The Form 4 shows a dividend reinvestment acquisition of 60.51 shares at $98.21 and a separate reported disposition of 468 common shares. The reporting person remains significantly exposed to company equity through indirect ownership of 17,913.439 shares via the SIP and large option grants totaling 23, which mature across 2032–2035 with exercise prices from $62.8667 to $109.13. The filing reflects compensation-related holdings rather than a market-timing trade. From a financial perspective, the position and option schedule are notable for compensation and long-term alignment but do not, by themselves, indicate a material change to company control or capital structure.
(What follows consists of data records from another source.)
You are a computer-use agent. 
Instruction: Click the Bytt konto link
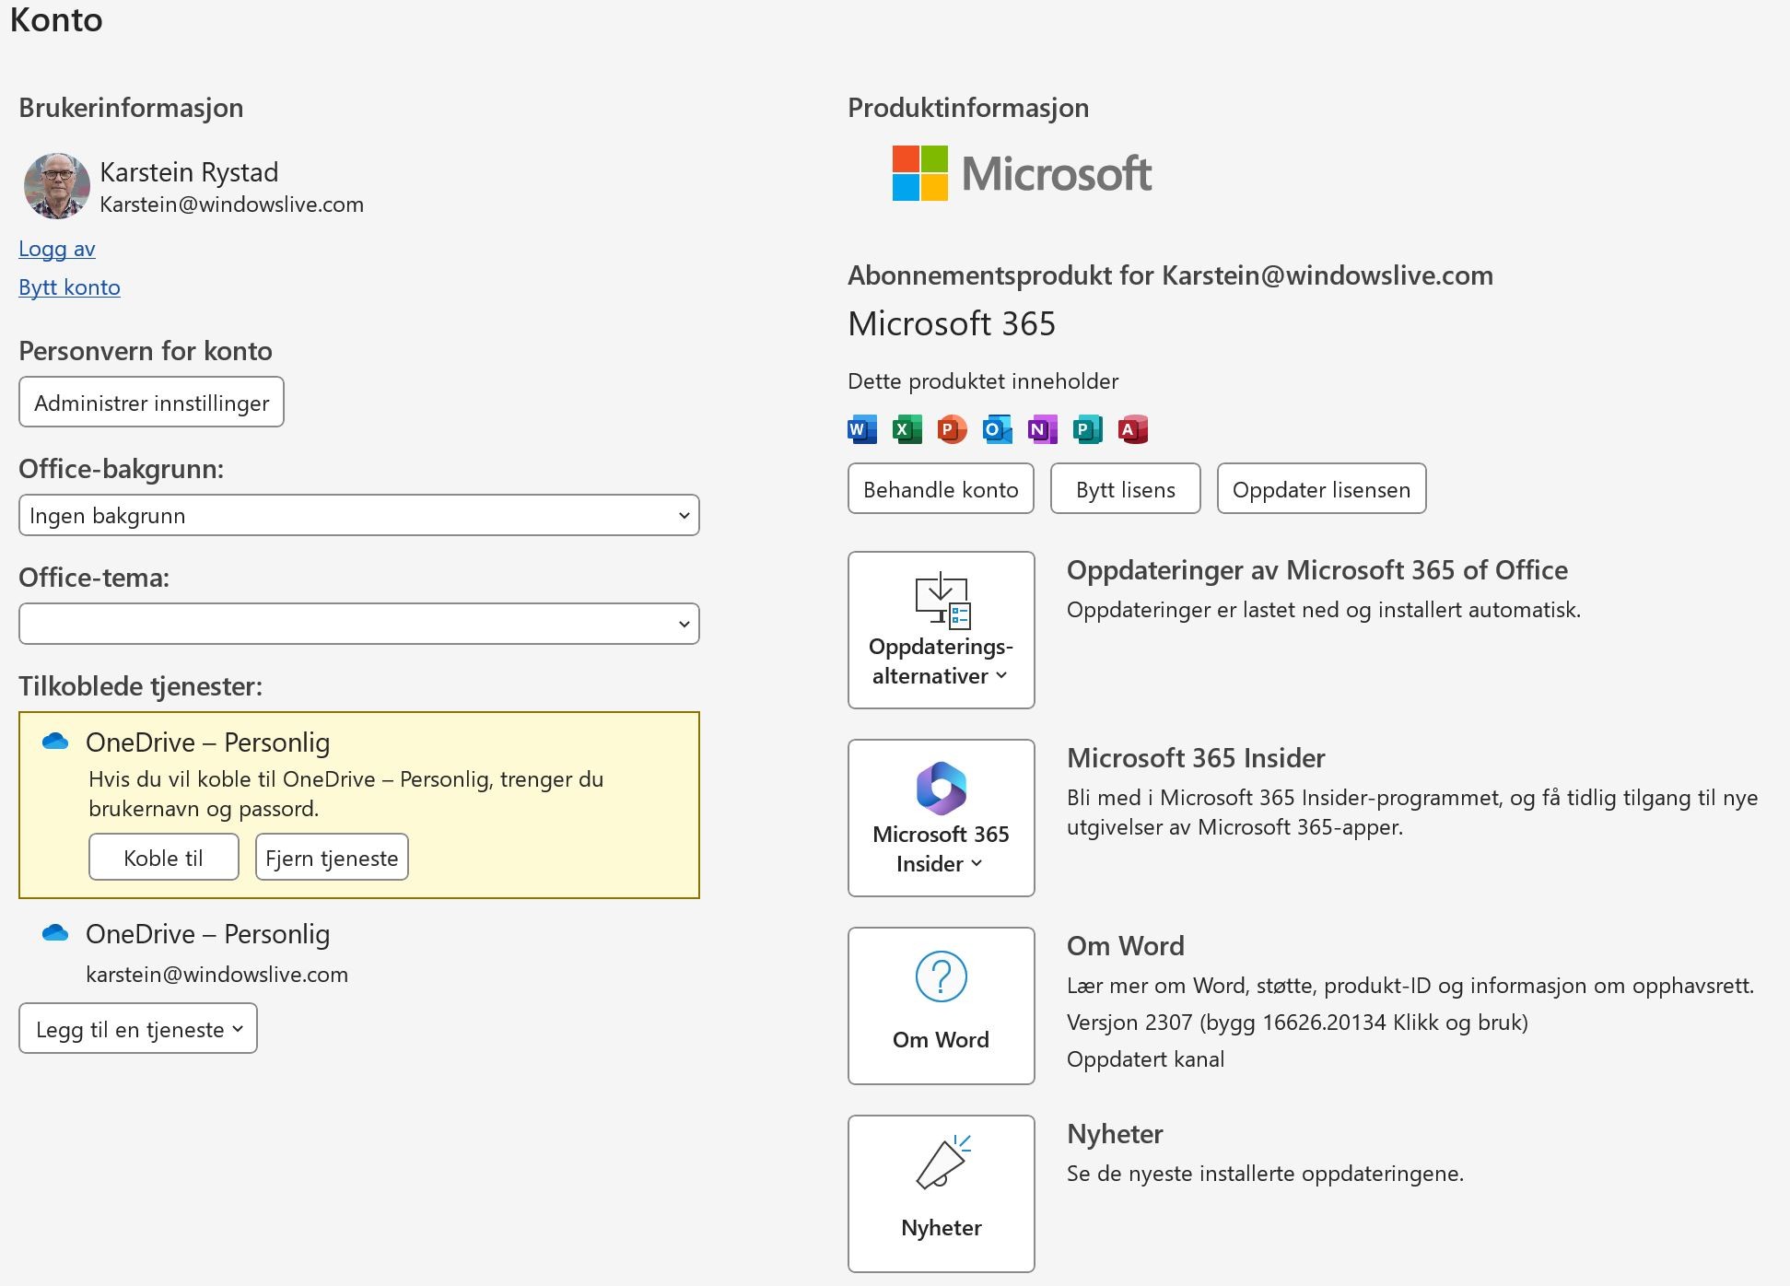tap(69, 287)
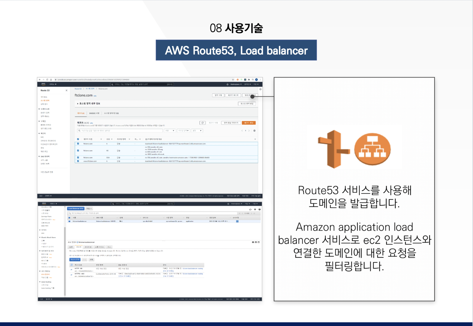
Task: Click a split-view layout icon in the load balancer details pane
Action: (256, 242)
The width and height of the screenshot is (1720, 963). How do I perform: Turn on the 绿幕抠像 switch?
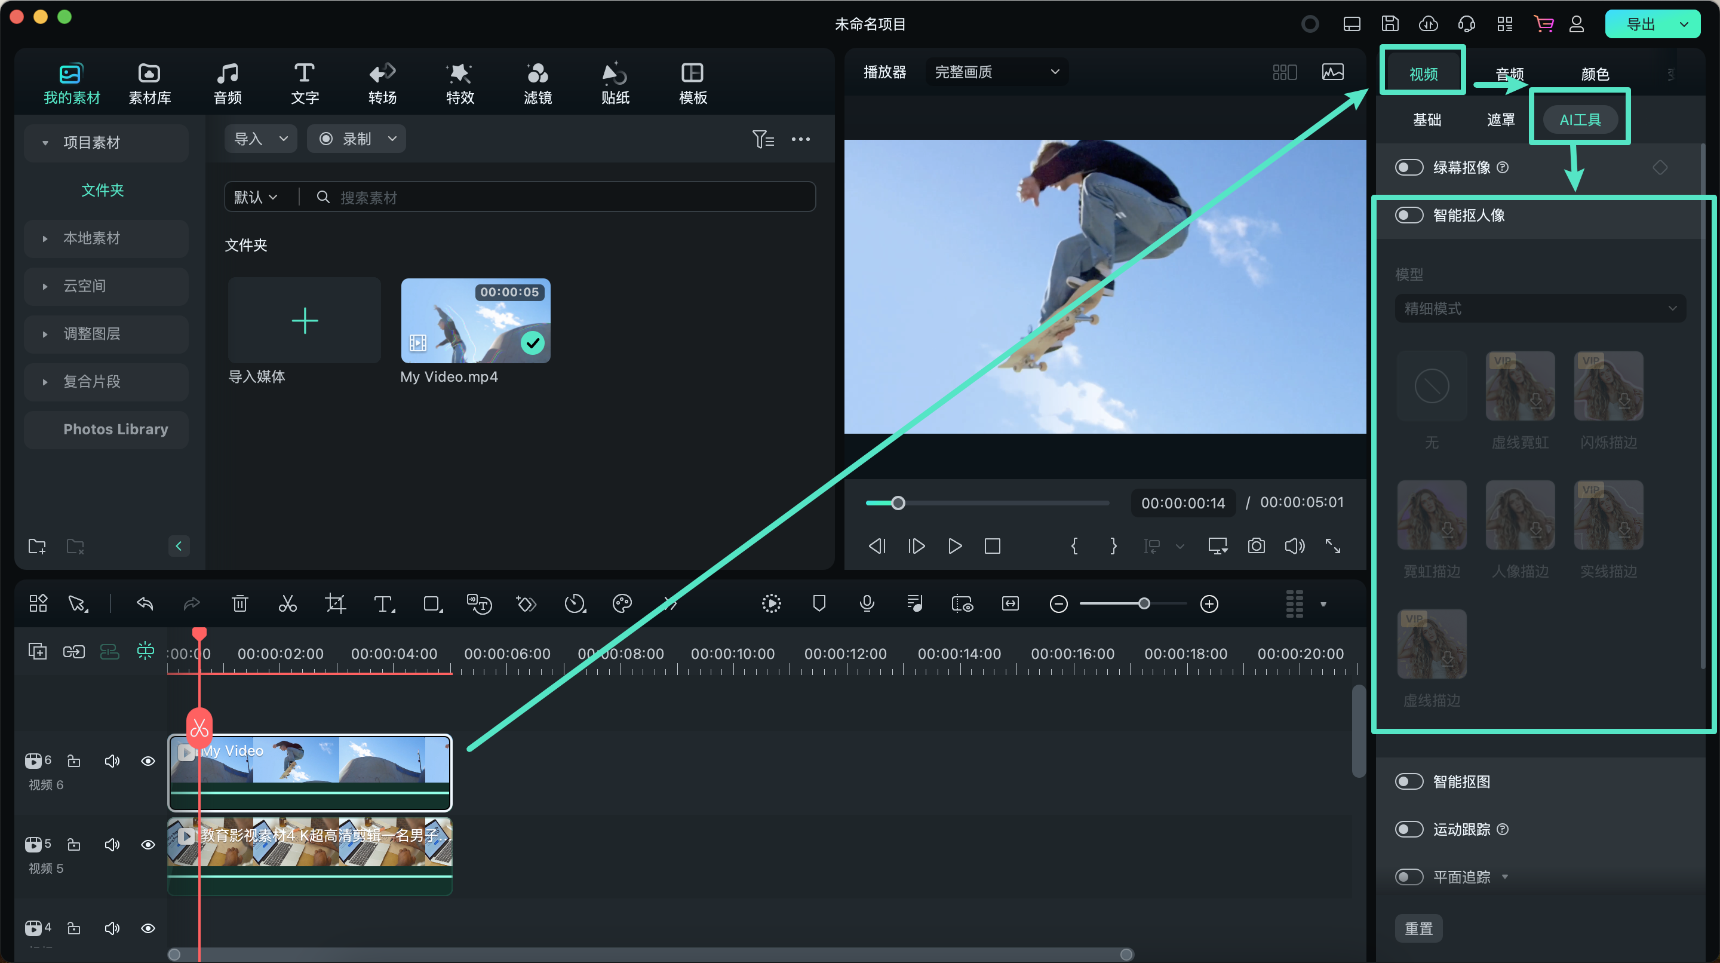point(1409,167)
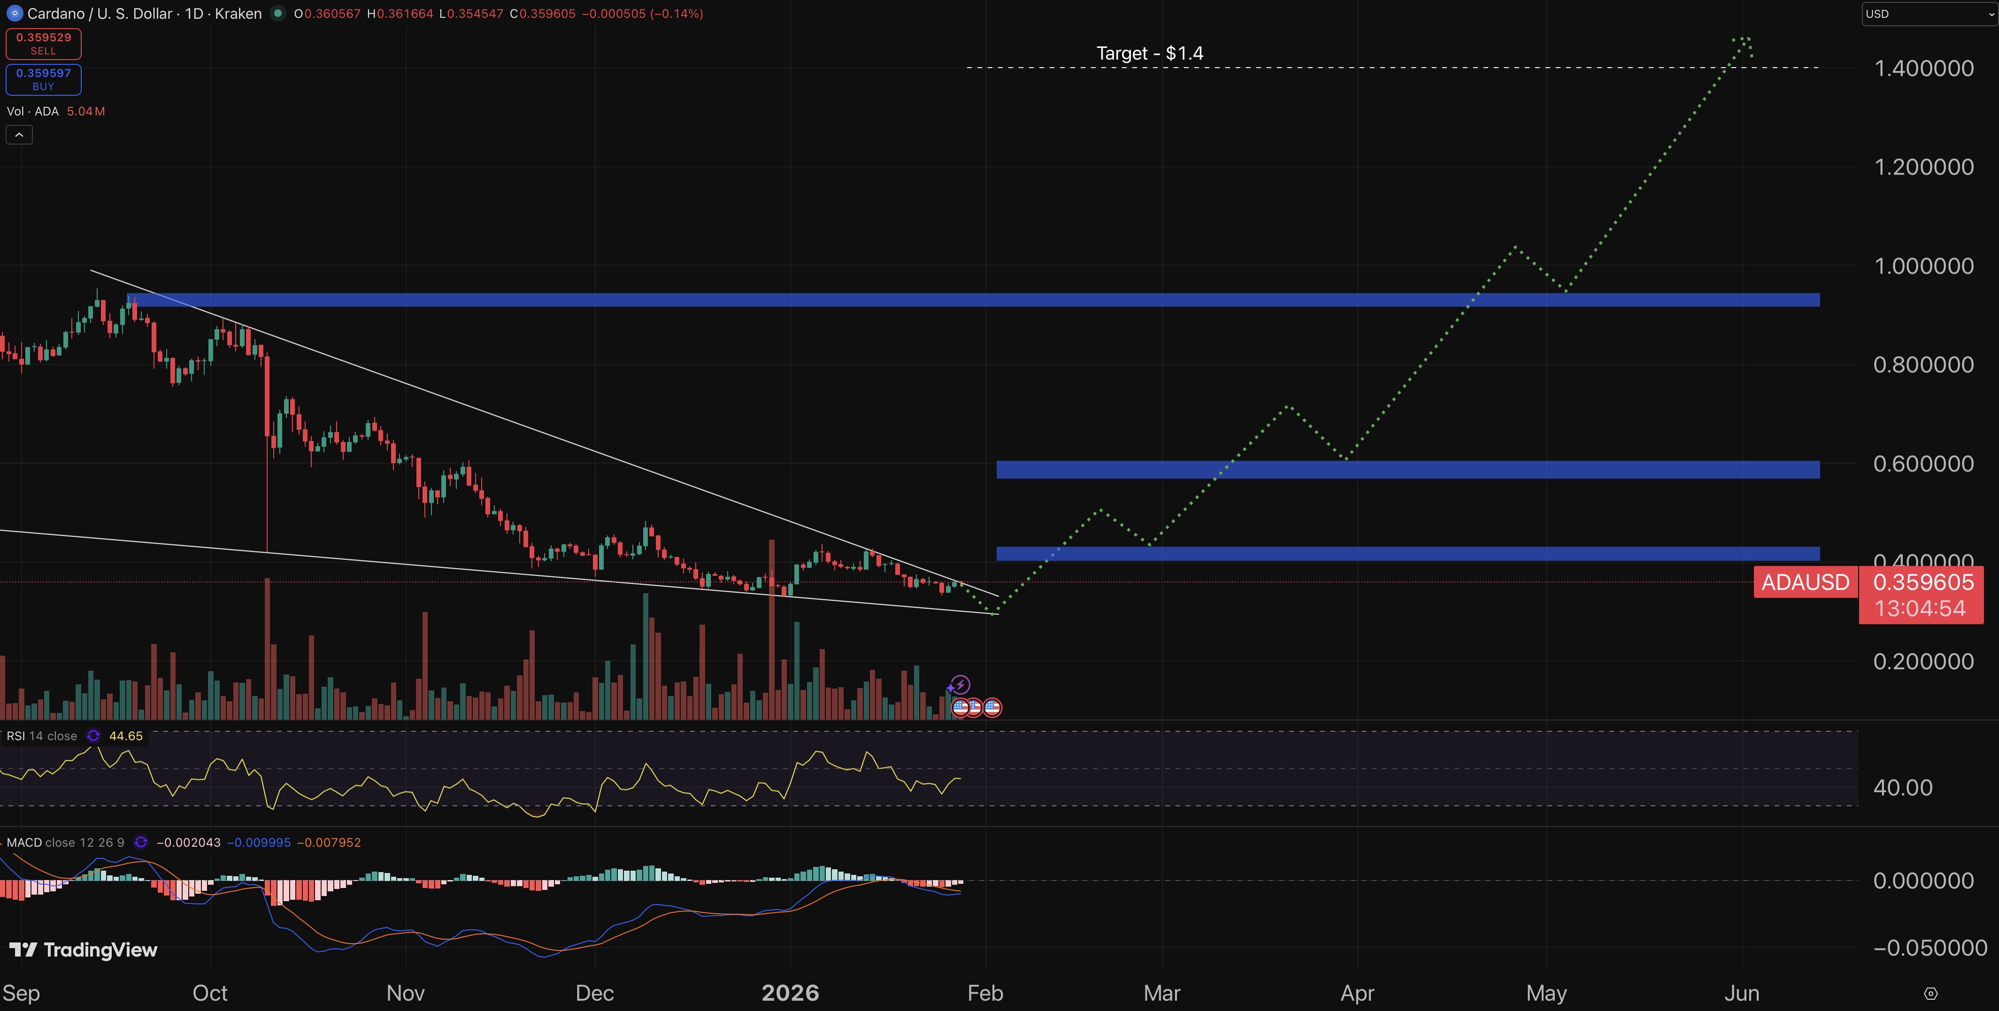Screen dimensions: 1999x1011
Task: Click the green data source dot next to OHLC values
Action: coord(277,13)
TL;DR: Disclosure aligns with expected officer reporting; shows compensation instruments and SIP activity.
The submission is consistent with Section 16 reporting for an executive officer. It documents dividend reinvestment into the SIP, a modest sale of common stock, and multiple outstanding stock option awards plus LTIP units held in deferred accounts. The filing includes a Power of Attorney signature and explanatory footnotes clarifying SIP reinvestment and LTIP conversion mechanics. There are no reported gifts, unusual derivative transactions, or plan-based 10b5-1 sales noted, so governance implications appear routine based on the disclosed items.